Prefetch the specified variable

Parameters:
  • tensor (Tensor) – The tensor to be prefetched
  • var (IterVar) – The loop point at which the prefetching is applied
  • offset (Expr) – The number of iterations to be prefetched before actual execution
reorder(*args)

reorder the arguments in the specified order.

Parameters:args (list of IterVar) – The order to be ordered
same_as(other)

check object identity equality

set_scope(scope)

Set the thread scope of this stage

Parameters:scope (str) – The thread scope of this stage
set_store_predicate(predicate)

Set predicate under which store to the array can be performed.

Use this when there are duplicated threads doing the same store and we only need one of them to do the store.

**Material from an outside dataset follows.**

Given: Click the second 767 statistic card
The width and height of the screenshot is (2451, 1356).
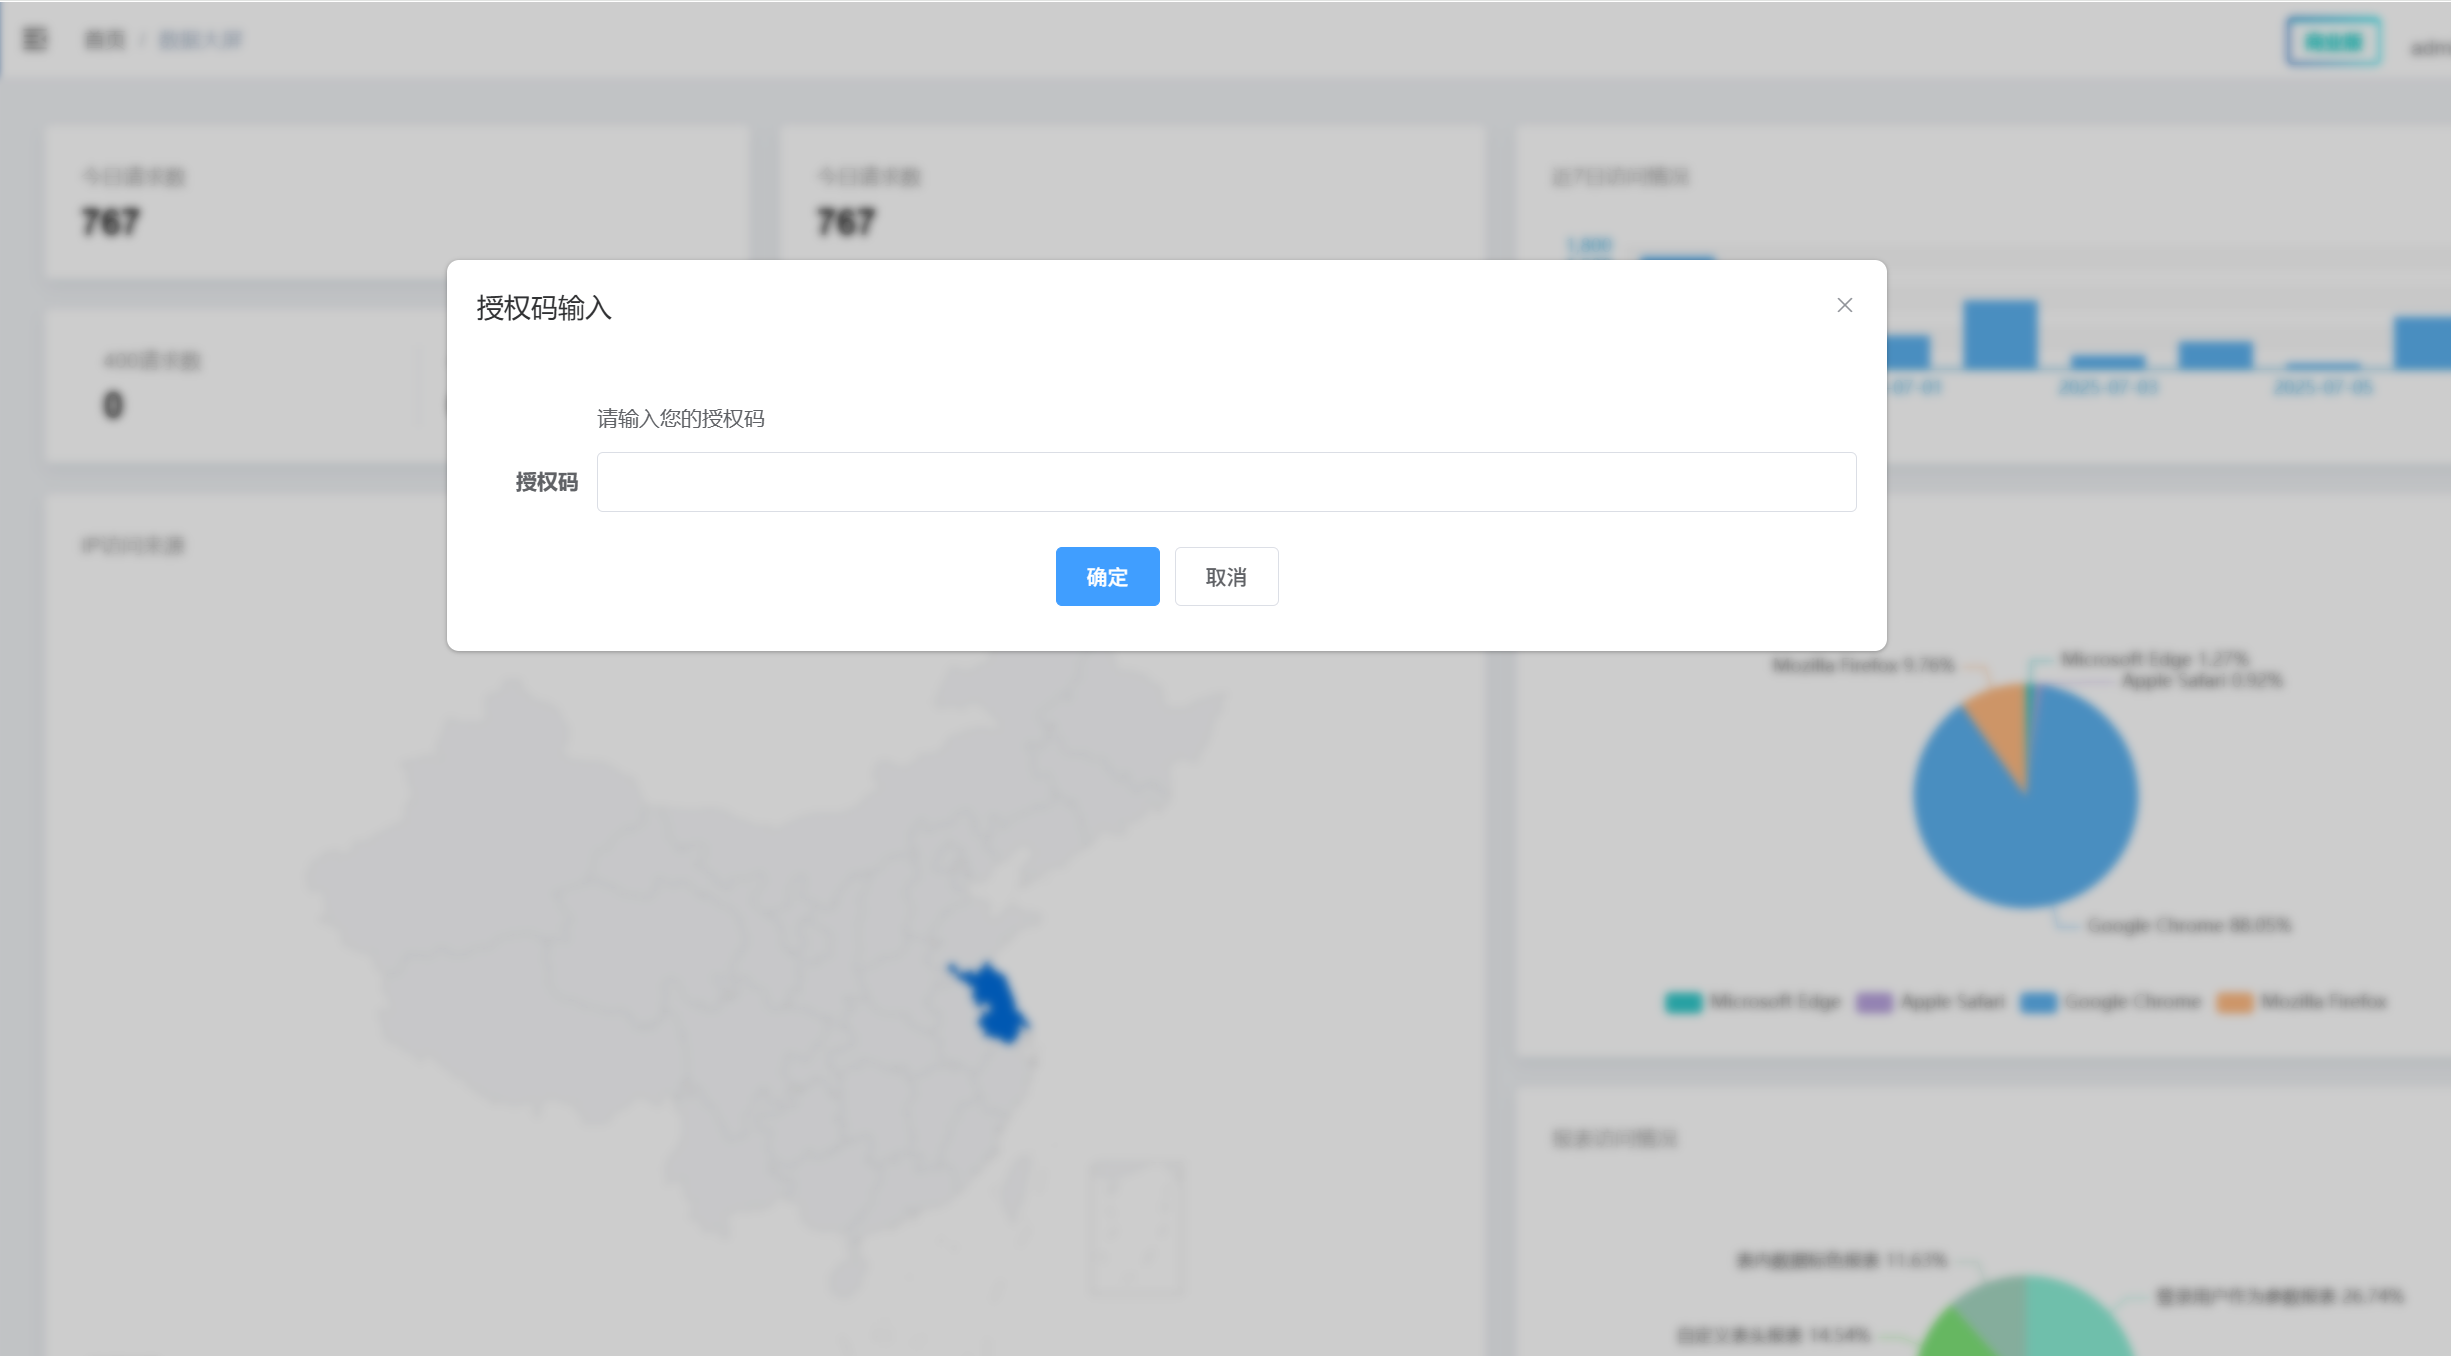Looking at the screenshot, I should pyautogui.click(x=1130, y=200).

Parameters:predicate (Expr) – The guard condition fo store.
split(parent, factor=None, nparts=None)

Split the stage either by factor providing outer scope, or both

Parameters:
  • parent (IterVar) – The parent iter var.
  • factor (Expr, optional) – The splitting factor
  • nparts (Expr, optional) – The number of outer parts.
Returns:

  • outer (IterVar) – The outer variable of iteration.
  • inner (IterVar) – The inner variable of iteration.

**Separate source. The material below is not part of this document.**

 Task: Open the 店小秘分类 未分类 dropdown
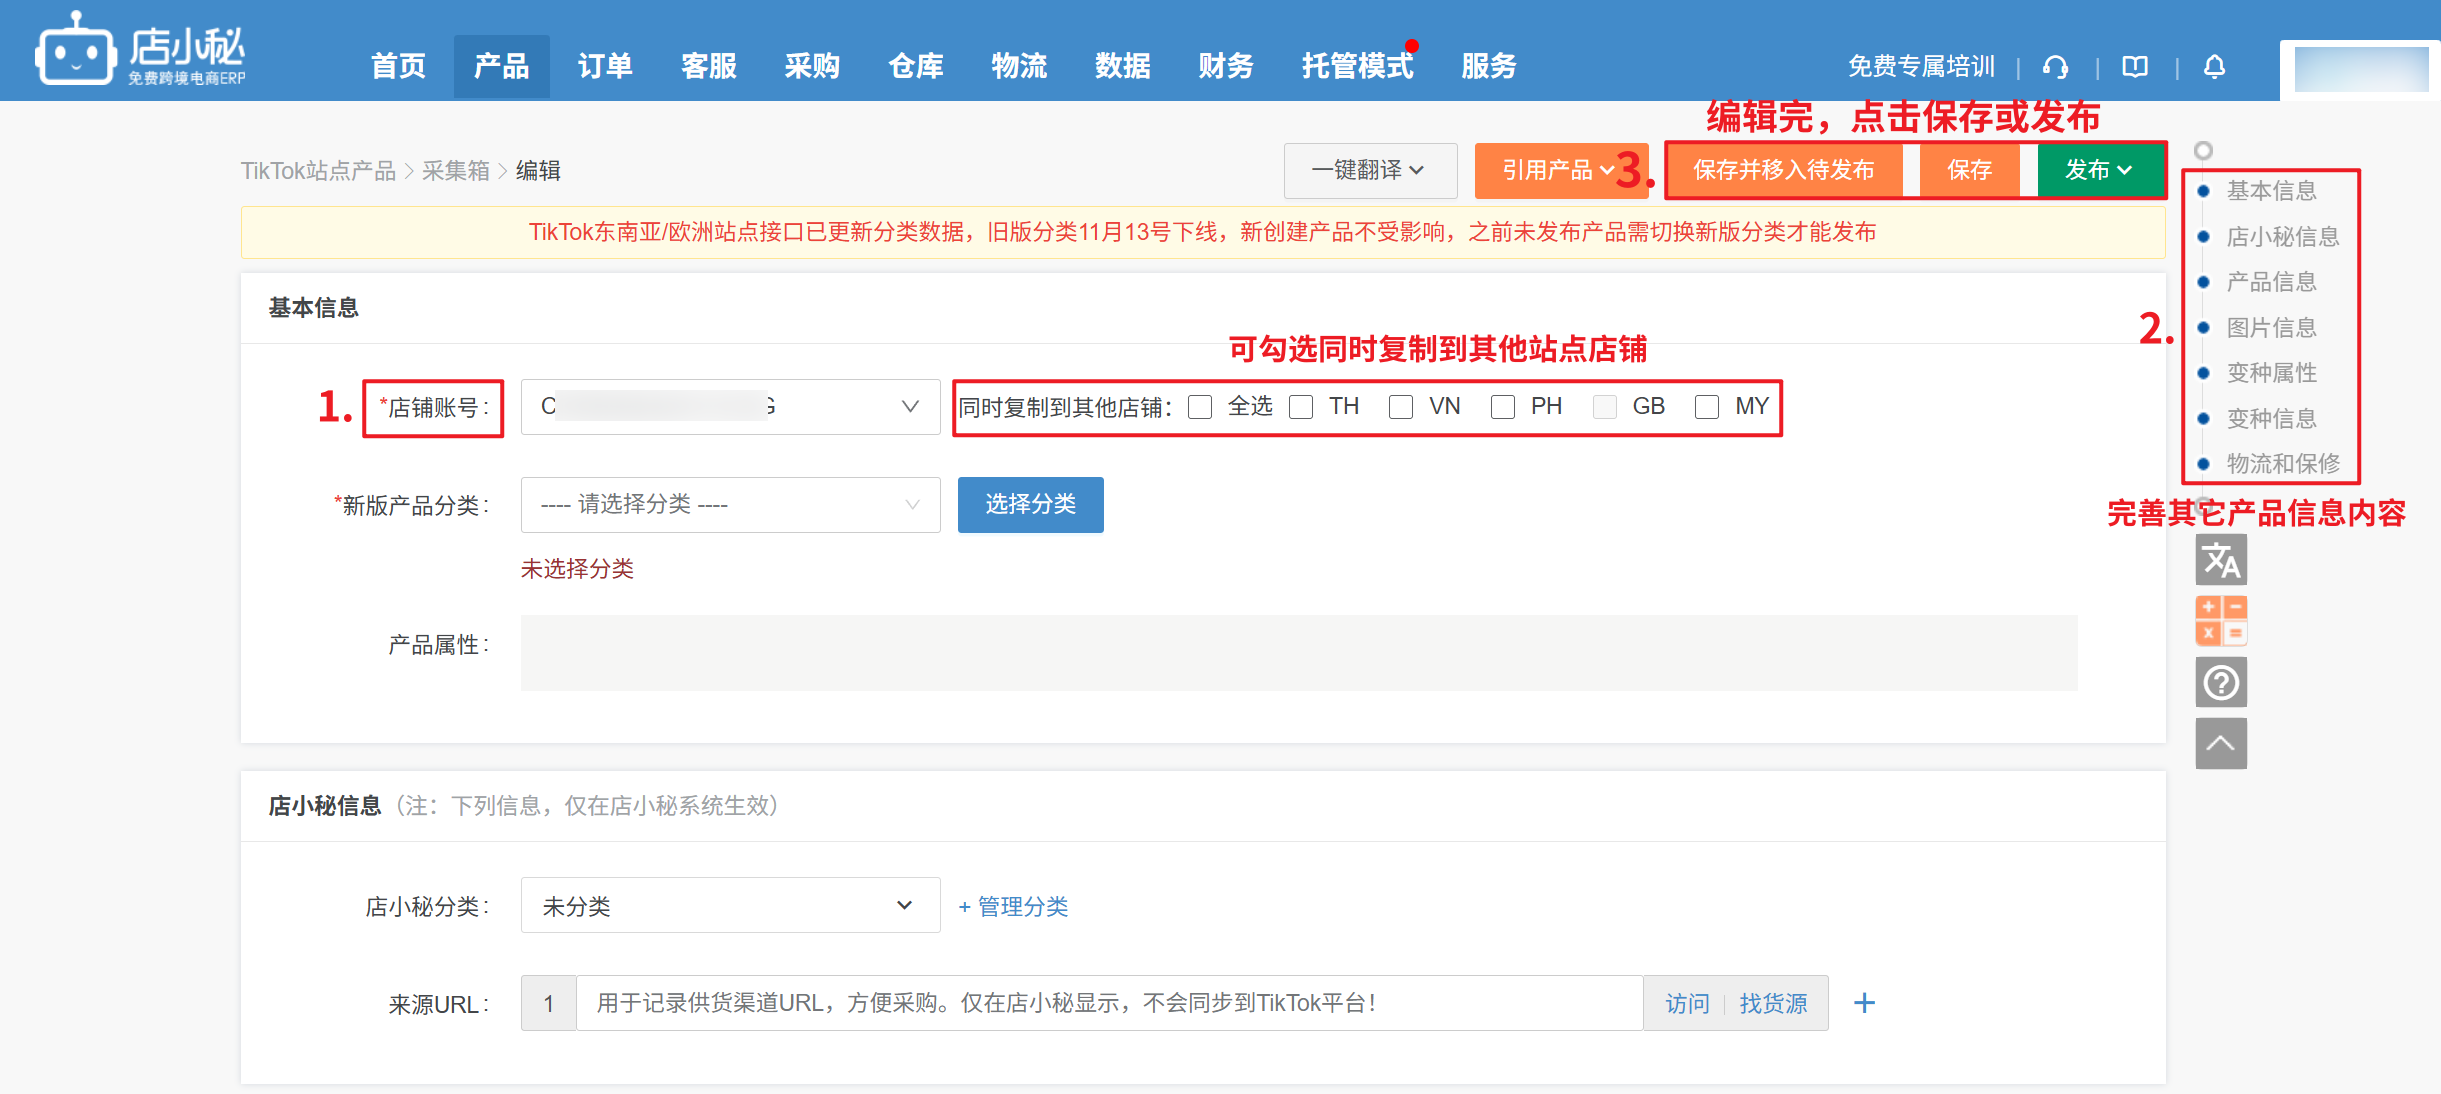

storage_align(axis, factor, offset)

Set alignment requirement for specific axis

This ensures that stride[axis] == k * factor + offset for some k. This is useful to set memory layout to for more friendly memory access pattern. For example, we can set alignment to be factor=2, offset=1 to avoid bank conflict for thread access on higher dimension in GPU shared memory.

Parameters:
  • axis (IterVar) – The axis dimension to be aligned.
  • factor (int) – The factor in alignment specification.
  • offset (int) – The offset in the alignment specification.
tensorize(var, tensor_intrin)

Tensorize the computation enclosed by var with tensor_intrin

Parameters:
  • var (IterVar) – The iteration boundary of tensorization.
  • tensor_intrin (TensorIntrin) – The tensor intrinsic used for computation.
tile(x_parent, y_parent, x_factor, y_factor)

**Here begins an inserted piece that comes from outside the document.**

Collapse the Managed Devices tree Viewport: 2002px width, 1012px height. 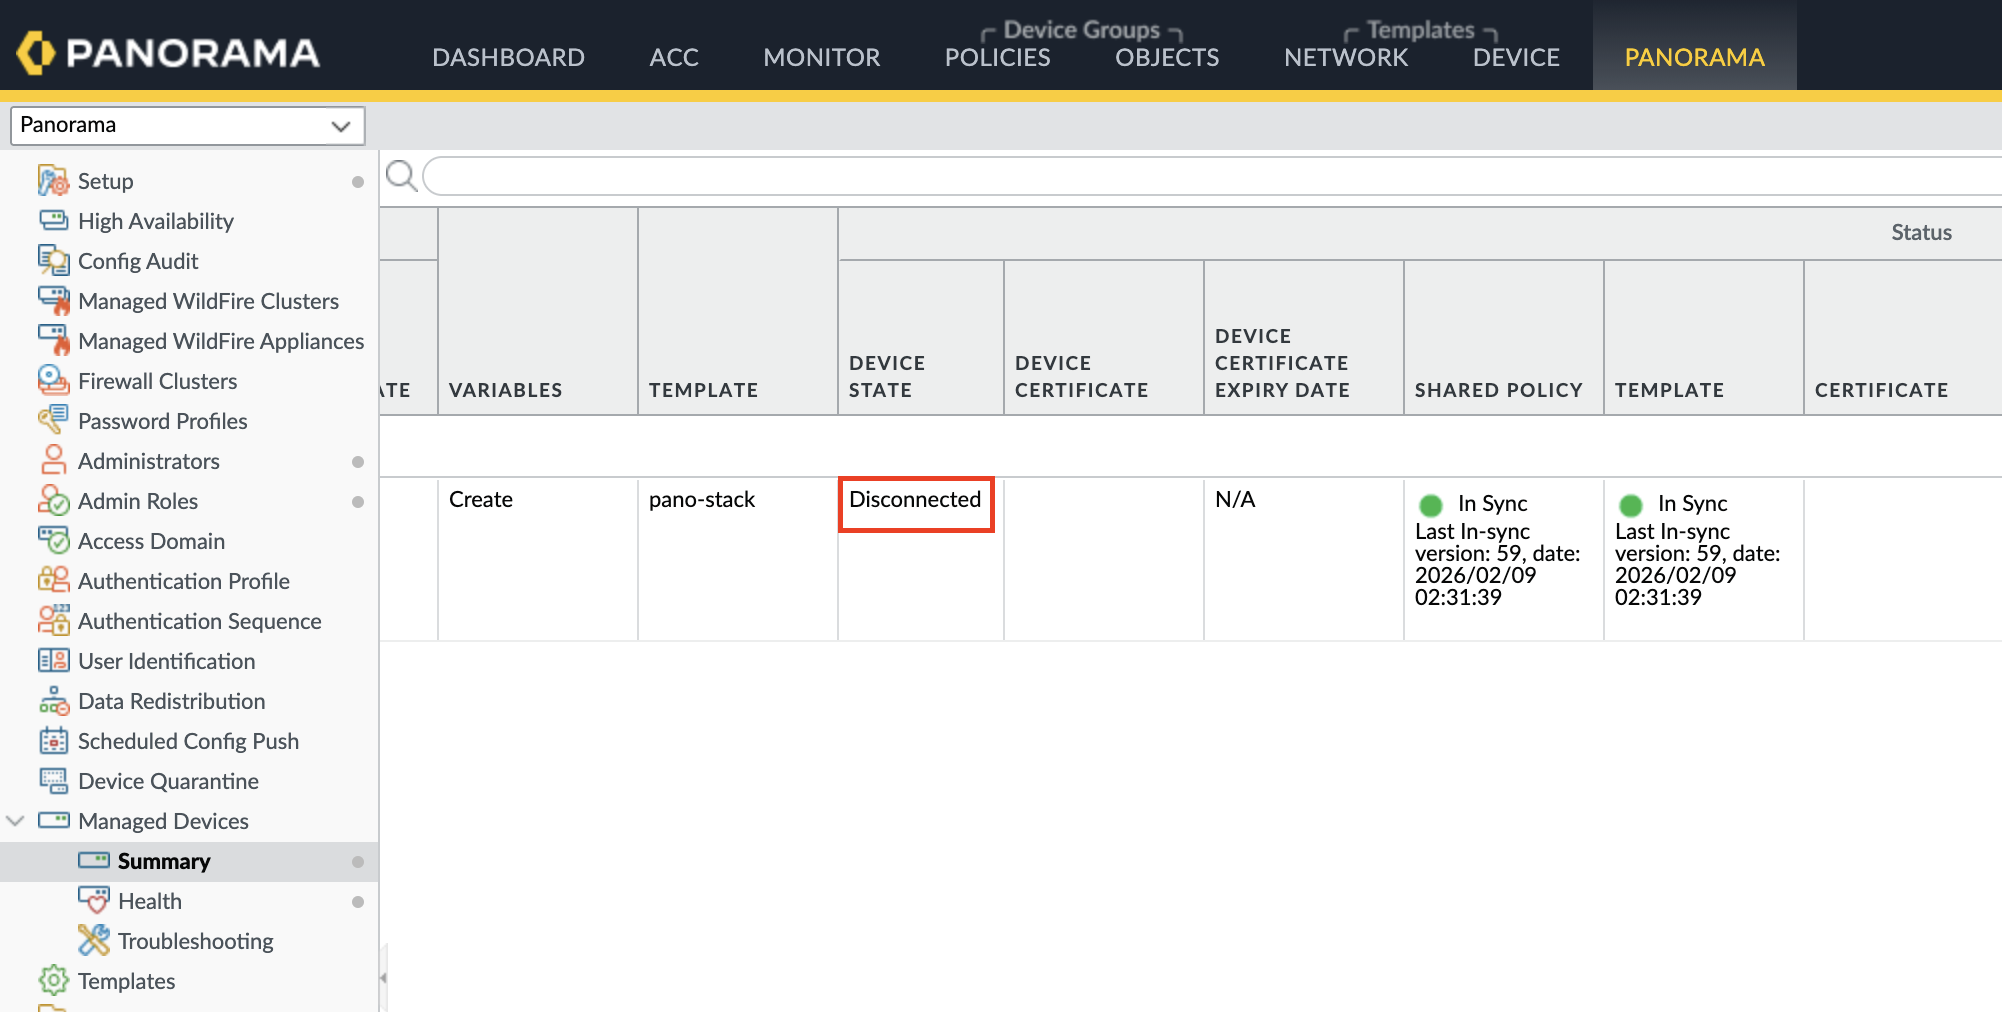(x=14, y=821)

Perform tiling on two dimensions

The final loop order from outmost to inner most are [x_outer, y_outer, x_inner, y_inner]

Parameters:
  • x_parent (IterVar) – The original x dimension
  • y_parent (IterVar) – The original y dimension
  • x_factor (Expr) – The stride factor on x axis
  • y_factor (Expr) – The stride factor on y axis
Returns:

  • x_outer (IterVar) – Outer axis of x dimension
  • y_outer (IterVar) – Outer axis of y dimension
  • x_inner (IterVar) – Inner axis of x dimension
  • p_y_inner (IterVar) – Inner axis of y dimension

unroll(var)

Unroll the iteration.

Parameters:var (IterVar) – The iteration to be unrolled.
vectorize(var)

Vectorize the iteration.

Parameters:var (IterVar) – The iteration to be vectorize